• **Task instructions**: Copy the rows below without any change, everything from the first row down to the row containing "click(44, 164)", with both of those included.

* BEGIN Data lines *

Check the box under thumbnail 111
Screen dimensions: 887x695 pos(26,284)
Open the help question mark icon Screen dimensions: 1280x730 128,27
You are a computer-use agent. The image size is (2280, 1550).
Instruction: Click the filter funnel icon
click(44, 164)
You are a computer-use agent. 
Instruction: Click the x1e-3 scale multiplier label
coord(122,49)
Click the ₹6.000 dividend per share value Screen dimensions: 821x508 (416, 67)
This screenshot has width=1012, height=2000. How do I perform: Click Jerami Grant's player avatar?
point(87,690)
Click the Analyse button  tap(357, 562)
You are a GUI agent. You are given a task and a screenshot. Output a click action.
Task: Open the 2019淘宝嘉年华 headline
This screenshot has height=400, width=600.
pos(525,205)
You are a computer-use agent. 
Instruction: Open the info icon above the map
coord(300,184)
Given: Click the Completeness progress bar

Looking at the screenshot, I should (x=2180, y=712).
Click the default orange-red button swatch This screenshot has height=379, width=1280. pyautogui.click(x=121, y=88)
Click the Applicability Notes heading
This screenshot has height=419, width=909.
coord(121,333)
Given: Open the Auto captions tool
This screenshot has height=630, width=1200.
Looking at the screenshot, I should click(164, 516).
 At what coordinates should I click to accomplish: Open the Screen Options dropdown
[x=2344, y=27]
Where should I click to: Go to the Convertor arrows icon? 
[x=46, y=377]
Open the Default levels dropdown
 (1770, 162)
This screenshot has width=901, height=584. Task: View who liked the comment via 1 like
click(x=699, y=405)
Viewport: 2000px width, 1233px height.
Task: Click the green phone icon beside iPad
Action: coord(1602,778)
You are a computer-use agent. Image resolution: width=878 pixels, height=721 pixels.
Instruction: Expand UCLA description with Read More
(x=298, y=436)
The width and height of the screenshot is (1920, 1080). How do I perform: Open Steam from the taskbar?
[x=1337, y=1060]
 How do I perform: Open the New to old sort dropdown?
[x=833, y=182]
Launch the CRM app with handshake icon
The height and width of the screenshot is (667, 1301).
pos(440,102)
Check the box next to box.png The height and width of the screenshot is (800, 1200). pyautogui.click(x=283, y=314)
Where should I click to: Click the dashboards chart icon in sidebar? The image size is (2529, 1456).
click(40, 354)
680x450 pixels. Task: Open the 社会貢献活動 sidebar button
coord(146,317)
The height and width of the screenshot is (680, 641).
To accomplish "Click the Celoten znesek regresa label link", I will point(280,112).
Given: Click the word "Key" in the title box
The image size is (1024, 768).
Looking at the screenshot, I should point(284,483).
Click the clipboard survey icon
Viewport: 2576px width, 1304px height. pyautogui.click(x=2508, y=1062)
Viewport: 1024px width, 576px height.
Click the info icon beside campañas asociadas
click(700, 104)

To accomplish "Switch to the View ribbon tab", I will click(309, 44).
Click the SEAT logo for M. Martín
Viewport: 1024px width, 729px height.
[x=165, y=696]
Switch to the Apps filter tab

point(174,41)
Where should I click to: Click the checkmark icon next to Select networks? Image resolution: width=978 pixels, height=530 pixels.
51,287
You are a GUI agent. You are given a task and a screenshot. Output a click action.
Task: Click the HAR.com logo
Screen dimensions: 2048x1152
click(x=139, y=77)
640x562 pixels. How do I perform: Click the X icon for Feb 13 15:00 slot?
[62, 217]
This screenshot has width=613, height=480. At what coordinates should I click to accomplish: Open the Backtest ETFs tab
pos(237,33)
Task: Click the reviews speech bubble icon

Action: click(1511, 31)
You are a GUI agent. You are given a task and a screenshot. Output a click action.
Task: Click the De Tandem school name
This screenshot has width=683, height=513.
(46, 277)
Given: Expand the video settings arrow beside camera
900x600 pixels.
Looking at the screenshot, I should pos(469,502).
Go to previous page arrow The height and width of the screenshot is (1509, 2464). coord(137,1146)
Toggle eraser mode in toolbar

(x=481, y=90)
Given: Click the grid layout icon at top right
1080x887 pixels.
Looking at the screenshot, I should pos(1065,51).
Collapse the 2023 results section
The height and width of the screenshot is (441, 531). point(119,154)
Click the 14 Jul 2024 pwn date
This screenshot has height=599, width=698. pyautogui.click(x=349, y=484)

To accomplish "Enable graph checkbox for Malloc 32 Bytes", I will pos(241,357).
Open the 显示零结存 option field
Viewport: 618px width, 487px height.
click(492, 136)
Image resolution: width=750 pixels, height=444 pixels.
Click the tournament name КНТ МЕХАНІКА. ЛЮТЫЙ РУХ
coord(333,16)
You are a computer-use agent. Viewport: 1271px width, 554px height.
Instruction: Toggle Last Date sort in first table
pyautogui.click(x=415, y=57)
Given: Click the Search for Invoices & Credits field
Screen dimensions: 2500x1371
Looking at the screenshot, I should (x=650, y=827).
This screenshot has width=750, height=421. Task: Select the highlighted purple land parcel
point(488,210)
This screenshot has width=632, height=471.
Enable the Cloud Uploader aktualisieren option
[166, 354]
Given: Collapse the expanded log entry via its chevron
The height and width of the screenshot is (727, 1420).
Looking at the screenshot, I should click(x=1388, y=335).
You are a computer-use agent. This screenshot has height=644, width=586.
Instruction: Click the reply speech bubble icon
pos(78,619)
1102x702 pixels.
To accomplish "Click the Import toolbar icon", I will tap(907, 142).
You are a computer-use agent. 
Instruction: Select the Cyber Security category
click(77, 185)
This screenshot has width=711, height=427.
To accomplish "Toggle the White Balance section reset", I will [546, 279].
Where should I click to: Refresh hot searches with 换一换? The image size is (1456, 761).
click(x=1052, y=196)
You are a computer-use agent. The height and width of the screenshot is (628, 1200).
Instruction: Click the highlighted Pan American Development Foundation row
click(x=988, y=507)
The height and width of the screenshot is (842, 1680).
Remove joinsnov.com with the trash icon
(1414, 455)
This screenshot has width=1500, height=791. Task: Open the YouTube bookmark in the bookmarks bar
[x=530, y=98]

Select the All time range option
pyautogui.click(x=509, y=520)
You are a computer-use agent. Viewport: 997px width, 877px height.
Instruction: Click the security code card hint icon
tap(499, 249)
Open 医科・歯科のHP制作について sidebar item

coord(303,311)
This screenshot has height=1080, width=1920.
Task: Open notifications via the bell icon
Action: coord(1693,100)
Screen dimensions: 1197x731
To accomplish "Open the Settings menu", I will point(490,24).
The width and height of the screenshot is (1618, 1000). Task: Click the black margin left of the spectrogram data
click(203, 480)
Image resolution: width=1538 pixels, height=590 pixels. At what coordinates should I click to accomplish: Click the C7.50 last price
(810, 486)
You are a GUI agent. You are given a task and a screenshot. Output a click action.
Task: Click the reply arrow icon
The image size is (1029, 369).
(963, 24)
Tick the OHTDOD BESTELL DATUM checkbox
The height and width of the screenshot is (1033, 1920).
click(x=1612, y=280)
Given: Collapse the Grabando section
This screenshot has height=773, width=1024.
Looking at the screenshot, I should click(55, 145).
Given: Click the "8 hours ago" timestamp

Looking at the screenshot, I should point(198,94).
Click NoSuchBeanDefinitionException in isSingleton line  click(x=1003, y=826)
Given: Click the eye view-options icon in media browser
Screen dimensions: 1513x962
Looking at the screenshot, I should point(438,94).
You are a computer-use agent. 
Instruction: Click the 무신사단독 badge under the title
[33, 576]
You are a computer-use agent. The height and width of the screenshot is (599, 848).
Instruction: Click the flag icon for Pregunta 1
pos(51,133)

* END Data lines *

• **Final result**:
Check the box under thumbnail 111
Screen dimensions: 887x695 pos(26,284)
Open the help question mark icon Screen dimensions: 1280x730 128,27
You are a computer-use agent. The image size is (2280, 1550).
Instruction: Click the filter funnel icon
click(44, 164)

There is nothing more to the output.